* [What the task requires] Your job is to copy the data that follows exactly, every line included.

* [Records to process]
((
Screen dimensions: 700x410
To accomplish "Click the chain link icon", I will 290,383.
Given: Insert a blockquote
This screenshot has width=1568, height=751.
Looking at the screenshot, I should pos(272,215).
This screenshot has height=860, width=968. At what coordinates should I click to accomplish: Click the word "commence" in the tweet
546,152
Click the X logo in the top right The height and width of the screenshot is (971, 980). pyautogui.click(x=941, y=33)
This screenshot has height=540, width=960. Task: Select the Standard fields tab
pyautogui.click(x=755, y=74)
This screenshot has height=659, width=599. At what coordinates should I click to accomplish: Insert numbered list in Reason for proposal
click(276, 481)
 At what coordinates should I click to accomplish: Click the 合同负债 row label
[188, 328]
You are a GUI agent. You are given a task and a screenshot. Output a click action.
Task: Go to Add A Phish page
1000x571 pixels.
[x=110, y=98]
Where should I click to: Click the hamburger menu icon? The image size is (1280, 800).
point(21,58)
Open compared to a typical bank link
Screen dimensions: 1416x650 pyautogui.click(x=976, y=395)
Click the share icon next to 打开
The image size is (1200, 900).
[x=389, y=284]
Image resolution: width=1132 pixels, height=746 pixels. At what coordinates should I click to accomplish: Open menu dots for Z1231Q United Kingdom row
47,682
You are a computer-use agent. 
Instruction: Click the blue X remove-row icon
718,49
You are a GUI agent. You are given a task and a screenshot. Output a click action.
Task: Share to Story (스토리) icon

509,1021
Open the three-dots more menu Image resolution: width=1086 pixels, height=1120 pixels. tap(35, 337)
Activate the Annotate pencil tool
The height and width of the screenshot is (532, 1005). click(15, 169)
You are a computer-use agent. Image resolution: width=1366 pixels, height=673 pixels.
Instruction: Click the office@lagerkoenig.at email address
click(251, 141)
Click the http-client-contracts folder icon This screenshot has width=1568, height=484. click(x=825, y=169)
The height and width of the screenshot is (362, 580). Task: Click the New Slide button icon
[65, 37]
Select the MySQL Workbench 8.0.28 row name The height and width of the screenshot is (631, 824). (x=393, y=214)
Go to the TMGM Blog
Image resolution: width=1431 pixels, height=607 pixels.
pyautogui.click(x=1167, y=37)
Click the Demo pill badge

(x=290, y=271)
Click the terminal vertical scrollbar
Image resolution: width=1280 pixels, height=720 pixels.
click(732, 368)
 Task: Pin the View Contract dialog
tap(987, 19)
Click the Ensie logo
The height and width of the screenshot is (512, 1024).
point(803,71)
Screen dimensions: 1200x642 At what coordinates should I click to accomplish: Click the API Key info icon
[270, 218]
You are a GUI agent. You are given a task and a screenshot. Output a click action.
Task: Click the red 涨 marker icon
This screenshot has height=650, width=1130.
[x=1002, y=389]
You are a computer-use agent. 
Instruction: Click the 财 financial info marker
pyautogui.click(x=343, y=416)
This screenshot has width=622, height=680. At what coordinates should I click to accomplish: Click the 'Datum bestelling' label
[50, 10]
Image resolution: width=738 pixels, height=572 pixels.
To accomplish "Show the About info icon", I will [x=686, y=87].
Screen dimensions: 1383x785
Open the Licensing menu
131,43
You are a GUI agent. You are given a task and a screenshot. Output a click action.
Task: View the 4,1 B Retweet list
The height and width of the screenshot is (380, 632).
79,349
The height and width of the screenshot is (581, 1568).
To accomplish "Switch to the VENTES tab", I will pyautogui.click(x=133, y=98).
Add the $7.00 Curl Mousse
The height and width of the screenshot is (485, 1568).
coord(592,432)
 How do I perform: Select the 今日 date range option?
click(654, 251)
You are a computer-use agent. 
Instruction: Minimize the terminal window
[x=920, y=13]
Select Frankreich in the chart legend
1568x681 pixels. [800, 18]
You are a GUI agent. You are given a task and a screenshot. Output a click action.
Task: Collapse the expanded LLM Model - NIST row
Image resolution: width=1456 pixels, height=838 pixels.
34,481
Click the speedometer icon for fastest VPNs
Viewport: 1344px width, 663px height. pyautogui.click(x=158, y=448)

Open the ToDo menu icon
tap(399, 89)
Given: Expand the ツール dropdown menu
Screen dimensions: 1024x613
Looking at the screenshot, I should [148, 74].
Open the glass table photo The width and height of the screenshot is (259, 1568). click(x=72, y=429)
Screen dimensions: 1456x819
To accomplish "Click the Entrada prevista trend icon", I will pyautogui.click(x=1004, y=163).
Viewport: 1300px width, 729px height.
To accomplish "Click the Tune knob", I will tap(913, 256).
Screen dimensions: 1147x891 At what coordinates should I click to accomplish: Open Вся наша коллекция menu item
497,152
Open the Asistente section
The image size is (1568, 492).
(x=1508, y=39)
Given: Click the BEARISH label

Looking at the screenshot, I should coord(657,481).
))
* [Final answer]
Screen dimensions: 700x410
To accomplish "Click the chain link icon", I will 290,383.
Given: Insert a blockquote
This screenshot has width=1568, height=751.
Looking at the screenshot, I should pos(272,215).
This screenshot has height=860, width=968. At what coordinates should I click to accomplish: Click the word "commence" in the tweet
546,152
Click the X logo in the top right The height and width of the screenshot is (971, 980). pyautogui.click(x=941, y=33)
This screenshot has height=540, width=960. Task: Select the Standard fields tab
pyautogui.click(x=755, y=74)
This screenshot has height=659, width=599. At what coordinates should I click to accomplish: Insert numbered list in Reason for proposal
click(276, 481)
 At what coordinates should I click to accomplish: Click the 合同负债 row label
[188, 328]
You are a GUI agent. You are given a task and a screenshot. Output a click action.
Task: Go to Add A Phish page
1000x571 pixels.
[x=110, y=98]
Where should I click to: Click the hamburger menu icon? The image size is (1280, 800).
point(21,58)
Open compared to a typical bank link
Screen dimensions: 1416x650 pyautogui.click(x=976, y=395)
Click the share icon next to 打开
The image size is (1200, 900).
[x=389, y=284]
Image resolution: width=1132 pixels, height=746 pixels. At what coordinates should I click to accomplish: Open menu dots for Z1231Q United Kingdom row
47,682
You are a computer-use agent. 
Instruction: Click the blue X remove-row icon
718,49
You are a GUI agent. You are given a task and a screenshot. Output a click action.
Task: Share to Story (스토리) icon

509,1021
Open the three-dots more menu Image resolution: width=1086 pixels, height=1120 pixels. tap(35, 337)
Activate the Annotate pencil tool
The height and width of the screenshot is (532, 1005). click(15, 169)
You are a computer-use agent. Image resolution: width=1366 pixels, height=673 pixels.
Instruction: Click the office@lagerkoenig.at email address
click(251, 141)
Click the http-client-contracts folder icon This screenshot has width=1568, height=484. click(x=825, y=169)
The height and width of the screenshot is (362, 580). Task: Click the New Slide button icon
[65, 37]
Select the MySQL Workbench 8.0.28 row name The height and width of the screenshot is (631, 824). (x=393, y=214)
Go to the TMGM Blog
Image resolution: width=1431 pixels, height=607 pixels.
pyautogui.click(x=1167, y=37)
Click the Demo pill badge

(x=290, y=271)
Click the terminal vertical scrollbar
Image resolution: width=1280 pixels, height=720 pixels.
click(732, 368)
 Task: Pin the View Contract dialog
tap(987, 19)
Click the Ensie logo
The height and width of the screenshot is (512, 1024).
point(803,71)
Screen dimensions: 1200x642 At what coordinates should I click to accomplish: Click the API Key info icon
[270, 218]
You are a GUI agent. You are given a task and a screenshot. Output a click action.
Task: Click the red 涨 marker icon
This screenshot has height=650, width=1130.
[x=1002, y=389]
You are a computer-use agent. 
Instruction: Click the 财 financial info marker
pyautogui.click(x=343, y=416)
This screenshot has width=622, height=680. At what coordinates should I click to accomplish: Click the 'Datum bestelling' label
[50, 10]
Image resolution: width=738 pixels, height=572 pixels.
To accomplish "Show the About info icon", I will [x=686, y=87].
Screen dimensions: 1383x785
Open the Licensing menu
131,43
You are a GUI agent. You are given a task and a screenshot. Output a click action.
Task: View the 4,1 B Retweet list
The height and width of the screenshot is (380, 632).
79,349
The height and width of the screenshot is (581, 1568).
To accomplish "Switch to the VENTES tab", I will pyautogui.click(x=133, y=98).
Add the $7.00 Curl Mousse
The height and width of the screenshot is (485, 1568).
coord(592,432)
 How do I perform: Select the 今日 date range option?
click(654, 251)
You are a computer-use agent. 
Instruction: Minimize the terminal window
[x=920, y=13]
Select Frankreich in the chart legend
1568x681 pixels. [800, 18]
You are a GUI agent. You are given a task and a screenshot. Output a click action.
Task: Collapse the expanded LLM Model - NIST row
Image resolution: width=1456 pixels, height=838 pixels.
34,481
Click the speedometer icon for fastest VPNs
Viewport: 1344px width, 663px height. pyautogui.click(x=158, y=448)

Open the ToDo menu icon
tap(399, 89)
Given: Expand the ツール dropdown menu
Screen dimensions: 1024x613
Looking at the screenshot, I should [148, 74].
Open the glass table photo The width and height of the screenshot is (259, 1568). click(x=72, y=429)
Screen dimensions: 1456x819
To accomplish "Click the Entrada prevista trend icon", I will pyautogui.click(x=1004, y=163).
Viewport: 1300px width, 729px height.
To accomplish "Click the Tune knob", I will tap(913, 256).
Screen dimensions: 1147x891 At what coordinates should I click to accomplish: Open Вся наша коллекция menu item
497,152
Open the Asistente section
The image size is (1568, 492).
(x=1508, y=39)
Given: Click the BEARISH label

Looking at the screenshot, I should coord(657,481).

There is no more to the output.